Exercise: Each entry needs to be reproduced exactly, with none left out.

Collected data entries:
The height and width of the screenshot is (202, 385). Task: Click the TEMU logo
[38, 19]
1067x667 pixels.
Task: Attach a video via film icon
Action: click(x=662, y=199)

Completed task:
The height and width of the screenshot is (202, 385). Task: Click the TEMU logo
[38, 19]
1067x667 pixels.
Task: Attach a video via film icon
Action: click(x=662, y=199)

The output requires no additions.